■ **Work instructions**:
Put the lines into a JSON list of strings, one string per line and no blank lines, starting at the first line below and ending at the line that contains "Looking at the screenshot, I should [19, 794].", both included.
***** The data *****
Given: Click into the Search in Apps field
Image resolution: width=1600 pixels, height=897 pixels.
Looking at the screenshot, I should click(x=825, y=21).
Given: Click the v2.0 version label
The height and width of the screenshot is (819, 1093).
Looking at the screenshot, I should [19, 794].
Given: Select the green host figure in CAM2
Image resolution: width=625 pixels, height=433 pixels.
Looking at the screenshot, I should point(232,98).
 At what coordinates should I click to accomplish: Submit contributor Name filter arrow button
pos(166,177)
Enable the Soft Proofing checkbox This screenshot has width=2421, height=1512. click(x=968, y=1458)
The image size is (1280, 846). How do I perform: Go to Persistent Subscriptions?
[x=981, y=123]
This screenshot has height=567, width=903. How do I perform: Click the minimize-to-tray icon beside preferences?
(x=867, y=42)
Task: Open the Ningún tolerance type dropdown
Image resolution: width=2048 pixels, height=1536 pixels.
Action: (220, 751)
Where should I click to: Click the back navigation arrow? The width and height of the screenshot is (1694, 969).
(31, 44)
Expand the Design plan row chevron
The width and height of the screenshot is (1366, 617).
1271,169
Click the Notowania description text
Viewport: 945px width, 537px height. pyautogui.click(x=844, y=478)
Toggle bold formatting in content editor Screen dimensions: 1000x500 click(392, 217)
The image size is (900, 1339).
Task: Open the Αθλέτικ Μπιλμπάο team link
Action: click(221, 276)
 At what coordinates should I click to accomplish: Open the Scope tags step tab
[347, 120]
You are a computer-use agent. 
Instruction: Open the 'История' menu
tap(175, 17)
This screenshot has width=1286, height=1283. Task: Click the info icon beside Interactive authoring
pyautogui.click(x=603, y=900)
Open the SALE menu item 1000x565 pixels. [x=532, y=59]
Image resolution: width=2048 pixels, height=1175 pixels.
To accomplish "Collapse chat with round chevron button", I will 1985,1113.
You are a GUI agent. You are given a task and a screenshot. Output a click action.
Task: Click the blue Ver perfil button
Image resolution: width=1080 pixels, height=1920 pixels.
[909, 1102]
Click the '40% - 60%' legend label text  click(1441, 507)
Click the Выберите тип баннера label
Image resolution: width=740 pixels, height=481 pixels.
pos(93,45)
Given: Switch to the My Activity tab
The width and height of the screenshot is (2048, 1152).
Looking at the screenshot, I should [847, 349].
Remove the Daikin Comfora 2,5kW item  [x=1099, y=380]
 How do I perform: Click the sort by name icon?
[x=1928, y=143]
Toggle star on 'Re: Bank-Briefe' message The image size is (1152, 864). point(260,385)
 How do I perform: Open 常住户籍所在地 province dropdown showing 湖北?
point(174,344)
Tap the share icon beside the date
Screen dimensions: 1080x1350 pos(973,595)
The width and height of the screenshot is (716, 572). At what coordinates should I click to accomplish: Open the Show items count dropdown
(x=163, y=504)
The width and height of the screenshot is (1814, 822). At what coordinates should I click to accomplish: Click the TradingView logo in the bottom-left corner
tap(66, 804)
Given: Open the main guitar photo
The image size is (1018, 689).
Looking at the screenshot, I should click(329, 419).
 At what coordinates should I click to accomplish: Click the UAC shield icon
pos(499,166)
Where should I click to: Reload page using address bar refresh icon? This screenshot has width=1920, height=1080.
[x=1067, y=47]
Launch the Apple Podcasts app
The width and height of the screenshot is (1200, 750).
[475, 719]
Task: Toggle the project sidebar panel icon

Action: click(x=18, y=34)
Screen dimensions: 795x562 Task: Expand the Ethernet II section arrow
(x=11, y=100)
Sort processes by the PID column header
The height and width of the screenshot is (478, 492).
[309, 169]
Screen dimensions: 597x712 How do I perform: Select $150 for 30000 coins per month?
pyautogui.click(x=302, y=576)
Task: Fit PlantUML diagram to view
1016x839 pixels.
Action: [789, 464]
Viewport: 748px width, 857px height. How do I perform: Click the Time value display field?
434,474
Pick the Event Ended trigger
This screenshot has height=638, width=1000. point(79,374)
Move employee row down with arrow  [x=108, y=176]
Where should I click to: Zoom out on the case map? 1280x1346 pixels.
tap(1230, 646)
*****
■ **Written answer**:
[
  "Given: Click into the Search in Apps field",
  "Image resolution: width=1600 pixels, height=897 pixels.",
  "Looking at the screenshot, I should click(x=825, y=21).",
  "Given: Click the v2.0 version label",
  "The height and width of the screenshot is (819, 1093).",
  "Looking at the screenshot, I should [19, 794]."
]